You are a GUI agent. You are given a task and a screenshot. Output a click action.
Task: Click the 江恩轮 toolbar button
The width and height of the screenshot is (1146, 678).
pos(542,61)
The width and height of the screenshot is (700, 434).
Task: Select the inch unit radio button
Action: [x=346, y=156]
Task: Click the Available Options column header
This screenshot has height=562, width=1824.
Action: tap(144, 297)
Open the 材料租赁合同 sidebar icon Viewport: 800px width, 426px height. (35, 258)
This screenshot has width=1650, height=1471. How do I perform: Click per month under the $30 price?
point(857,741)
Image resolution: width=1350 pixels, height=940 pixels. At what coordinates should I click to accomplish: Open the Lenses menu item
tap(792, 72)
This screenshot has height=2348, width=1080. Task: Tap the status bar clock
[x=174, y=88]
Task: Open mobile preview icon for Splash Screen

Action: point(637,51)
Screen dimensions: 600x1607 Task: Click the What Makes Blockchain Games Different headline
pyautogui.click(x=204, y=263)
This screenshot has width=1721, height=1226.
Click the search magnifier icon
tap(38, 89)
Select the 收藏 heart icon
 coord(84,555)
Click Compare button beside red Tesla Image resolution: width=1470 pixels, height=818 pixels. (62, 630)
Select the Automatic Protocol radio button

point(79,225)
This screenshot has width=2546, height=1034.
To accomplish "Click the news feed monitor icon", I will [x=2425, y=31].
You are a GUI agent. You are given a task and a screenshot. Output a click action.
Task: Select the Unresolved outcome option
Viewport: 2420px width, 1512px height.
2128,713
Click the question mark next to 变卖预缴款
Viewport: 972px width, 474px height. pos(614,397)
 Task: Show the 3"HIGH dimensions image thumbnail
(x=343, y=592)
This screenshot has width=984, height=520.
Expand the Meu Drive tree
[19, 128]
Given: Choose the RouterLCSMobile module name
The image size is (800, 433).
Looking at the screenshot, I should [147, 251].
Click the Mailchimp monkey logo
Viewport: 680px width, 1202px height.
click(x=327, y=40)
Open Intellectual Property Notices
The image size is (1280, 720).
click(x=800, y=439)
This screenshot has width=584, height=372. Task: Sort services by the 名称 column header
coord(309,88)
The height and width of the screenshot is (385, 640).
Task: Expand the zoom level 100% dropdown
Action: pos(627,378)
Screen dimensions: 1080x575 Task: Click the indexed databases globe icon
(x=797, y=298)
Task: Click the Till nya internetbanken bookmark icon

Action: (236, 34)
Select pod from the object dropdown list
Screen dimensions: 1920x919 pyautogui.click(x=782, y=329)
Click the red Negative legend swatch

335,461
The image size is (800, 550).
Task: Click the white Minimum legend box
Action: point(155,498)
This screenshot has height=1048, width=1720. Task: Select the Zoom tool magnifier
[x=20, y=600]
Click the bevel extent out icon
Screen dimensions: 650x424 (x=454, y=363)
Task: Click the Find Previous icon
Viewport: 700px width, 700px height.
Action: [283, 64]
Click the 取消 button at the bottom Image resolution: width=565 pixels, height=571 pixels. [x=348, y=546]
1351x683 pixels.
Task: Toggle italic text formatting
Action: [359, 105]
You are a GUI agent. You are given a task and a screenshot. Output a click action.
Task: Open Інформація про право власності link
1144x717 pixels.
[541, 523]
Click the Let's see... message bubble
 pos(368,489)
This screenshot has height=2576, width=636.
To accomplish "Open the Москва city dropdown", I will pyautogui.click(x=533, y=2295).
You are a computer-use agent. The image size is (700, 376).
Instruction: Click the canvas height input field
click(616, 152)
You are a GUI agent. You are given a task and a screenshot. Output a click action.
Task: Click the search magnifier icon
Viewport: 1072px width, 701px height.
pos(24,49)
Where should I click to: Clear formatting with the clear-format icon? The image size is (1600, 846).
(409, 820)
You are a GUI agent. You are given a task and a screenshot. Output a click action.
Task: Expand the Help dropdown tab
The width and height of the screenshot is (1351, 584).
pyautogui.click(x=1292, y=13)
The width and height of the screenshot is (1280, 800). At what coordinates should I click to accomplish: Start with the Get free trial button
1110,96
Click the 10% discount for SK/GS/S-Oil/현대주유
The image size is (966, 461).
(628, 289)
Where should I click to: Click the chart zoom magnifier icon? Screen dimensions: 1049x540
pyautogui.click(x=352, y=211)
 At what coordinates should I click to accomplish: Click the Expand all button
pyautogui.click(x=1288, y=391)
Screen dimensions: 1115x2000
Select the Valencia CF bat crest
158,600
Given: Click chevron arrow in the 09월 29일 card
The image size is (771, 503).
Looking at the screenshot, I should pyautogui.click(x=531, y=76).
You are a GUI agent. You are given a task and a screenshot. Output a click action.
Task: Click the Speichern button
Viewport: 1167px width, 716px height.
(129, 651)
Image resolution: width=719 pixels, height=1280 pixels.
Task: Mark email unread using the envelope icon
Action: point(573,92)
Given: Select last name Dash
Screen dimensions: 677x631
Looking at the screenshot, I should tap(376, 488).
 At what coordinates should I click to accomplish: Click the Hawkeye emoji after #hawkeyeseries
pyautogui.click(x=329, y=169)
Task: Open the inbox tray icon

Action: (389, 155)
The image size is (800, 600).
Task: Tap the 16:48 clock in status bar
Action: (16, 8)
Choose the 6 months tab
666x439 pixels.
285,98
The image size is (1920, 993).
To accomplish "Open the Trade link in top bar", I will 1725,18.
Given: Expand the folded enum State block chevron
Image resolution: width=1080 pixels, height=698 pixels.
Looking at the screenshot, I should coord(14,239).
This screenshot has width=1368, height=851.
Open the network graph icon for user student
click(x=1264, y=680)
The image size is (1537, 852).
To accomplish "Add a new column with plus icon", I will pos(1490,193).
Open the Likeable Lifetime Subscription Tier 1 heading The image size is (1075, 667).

WHAT THIS TASK INVOLVES:
Output the listing once more. Leave each word as it stands.

PROBLEM SOLUTION:
You are a GUI agent. You are given a task and a screenshot. Output a click action.
Task: Click the 江恩轮 toolbar button
The width and height of the screenshot is (1146, 678).
pos(542,61)
The width and height of the screenshot is (700, 434).
Task: Select the inch unit radio button
Action: [x=346, y=156]
Task: Click the Available Options column header
This screenshot has height=562, width=1824.
Action: tap(144, 297)
Open the 材料租赁合同 sidebar icon Viewport: 800px width, 426px height. (35, 258)
This screenshot has width=1650, height=1471. How do I perform: Click per month under the $30 price?
point(857,741)
Image resolution: width=1350 pixels, height=940 pixels. At what coordinates should I click to accomplish: Open the Lenses menu item
tap(792, 72)
This screenshot has height=2348, width=1080. Task: Tap the status bar clock
[x=174, y=88]
Task: Open mobile preview icon for Splash Screen

Action: point(637,51)
Screen dimensions: 600x1607 Task: Click the What Makes Blockchain Games Different headline
pyautogui.click(x=204, y=263)
This screenshot has width=1721, height=1226.
Click the search magnifier icon
tap(38, 89)
Select the 收藏 heart icon
 coord(84,555)
Click Compare button beside red Tesla Image resolution: width=1470 pixels, height=818 pixels. (62, 630)
Select the Automatic Protocol radio button

point(79,225)
This screenshot has width=2546, height=1034.
To accomplish "Click the news feed monitor icon", I will [x=2425, y=31].
You are a GUI agent. You are given a task and a screenshot. Output a click action.
Task: Select the Unresolved outcome option
Viewport: 2420px width, 1512px height.
2128,713
Click the question mark next to 变卖预缴款
Viewport: 972px width, 474px height. pos(614,397)
 Task: Show the 3"HIGH dimensions image thumbnail
(x=343, y=592)
This screenshot has width=984, height=520.
Expand the Meu Drive tree
[19, 128]
Given: Choose the RouterLCSMobile module name
The image size is (800, 433).
Looking at the screenshot, I should [147, 251].
Click the Mailchimp monkey logo
Viewport: 680px width, 1202px height.
click(x=327, y=40)
Open Intellectual Property Notices
The image size is (1280, 720).
click(x=800, y=439)
This screenshot has width=584, height=372. Task: Sort services by the 名称 column header
coord(309,88)
The height and width of the screenshot is (385, 640).
Task: Expand the zoom level 100% dropdown
Action: pos(627,378)
Screen dimensions: 1080x575 Task: Click the indexed databases globe icon
(x=797, y=298)
Task: Click the Till nya internetbanken bookmark icon

Action: (236, 34)
Select pod from the object dropdown list
Screen dimensions: 1920x919 pyautogui.click(x=782, y=329)
Click the red Negative legend swatch

335,461
The image size is (800, 550).
Task: Click the white Minimum legend box
Action: point(155,498)
This screenshot has height=1048, width=1720. Task: Select the Zoom tool magnifier
[x=20, y=600]
Click the bevel extent out icon
Screen dimensions: 650x424 (x=454, y=363)
Task: Click the Find Previous icon
Viewport: 700px width, 700px height.
Action: [283, 64]
Click the 取消 button at the bottom Image resolution: width=565 pixels, height=571 pixels. [x=348, y=546]
1351x683 pixels.
Task: Toggle italic text formatting
Action: [359, 105]
You are a GUI agent. You are given a task and a screenshot. Output a click action.
Task: Open Інформація про право власності link
1144x717 pixels.
[541, 523]
Click the Let's see... message bubble
 pos(368,489)
This screenshot has height=2576, width=636.
To accomplish "Open the Москва city dropdown", I will pyautogui.click(x=533, y=2295).
You are a computer-use agent. The image size is (700, 376).
Instruction: Click the canvas height input field
click(616, 152)
You are a GUI agent. You are given a task and a screenshot. Output a click action.
Task: Click the search magnifier icon
Viewport: 1072px width, 701px height.
pos(24,49)
Where should I click to: Clear formatting with the clear-format icon? The image size is (1600, 846).
(409, 820)
You are a GUI agent. You are given a task and a screenshot. Output a click action.
Task: Expand the Help dropdown tab
The width and height of the screenshot is (1351, 584).
pyautogui.click(x=1292, y=13)
The width and height of the screenshot is (1280, 800). At what coordinates should I click to accomplish: Start with the Get free trial button
1110,96
Click the 10% discount for SK/GS/S-Oil/현대주유
The image size is (966, 461).
(628, 289)
Where should I click to: Click the chart zoom magnifier icon? Screen dimensions: 1049x540
pyautogui.click(x=352, y=211)
 At what coordinates should I click to accomplish: Click the Expand all button
pyautogui.click(x=1288, y=391)
Screen dimensions: 1115x2000
Select the Valencia CF bat crest
158,600
Given: Click chevron arrow in the 09월 29일 card
The image size is (771, 503).
Looking at the screenshot, I should pyautogui.click(x=531, y=76).
You are a GUI agent. You are given a task and a screenshot. Output a click action.
Task: Click the Speichern button
Viewport: 1167px width, 716px height.
(129, 651)
Image resolution: width=719 pixels, height=1280 pixels.
Task: Mark email unread using the envelope icon
Action: point(573,92)
Given: Select last name Dash
Screen dimensions: 677x631
Looking at the screenshot, I should tap(376, 488).
 At what coordinates should I click to accomplish: Click the Hawkeye emoji after #hawkeyeseries
pyautogui.click(x=329, y=169)
Task: Open the inbox tray icon

Action: (389, 155)
The image size is (800, 600).
Task: Tap the 16:48 clock in status bar
Action: (16, 8)
Choose the 6 months tab
666x439 pixels.
285,98
The image size is (1920, 993).
To accomplish "Open the Trade link in top bar", I will 1725,18.
Given: Expand the folded enum State block chevron
Image resolution: width=1080 pixels, height=698 pixels.
Looking at the screenshot, I should coord(14,239).
This screenshot has width=1368, height=851.
Open the network graph icon for user student
click(x=1264, y=680)
The image size is (1537, 852).
To accomplish "Add a new column with plus icon", I will pos(1490,193).
Open the Likeable Lifetime Subscription Tier 1 heading The image size is (1075, 667).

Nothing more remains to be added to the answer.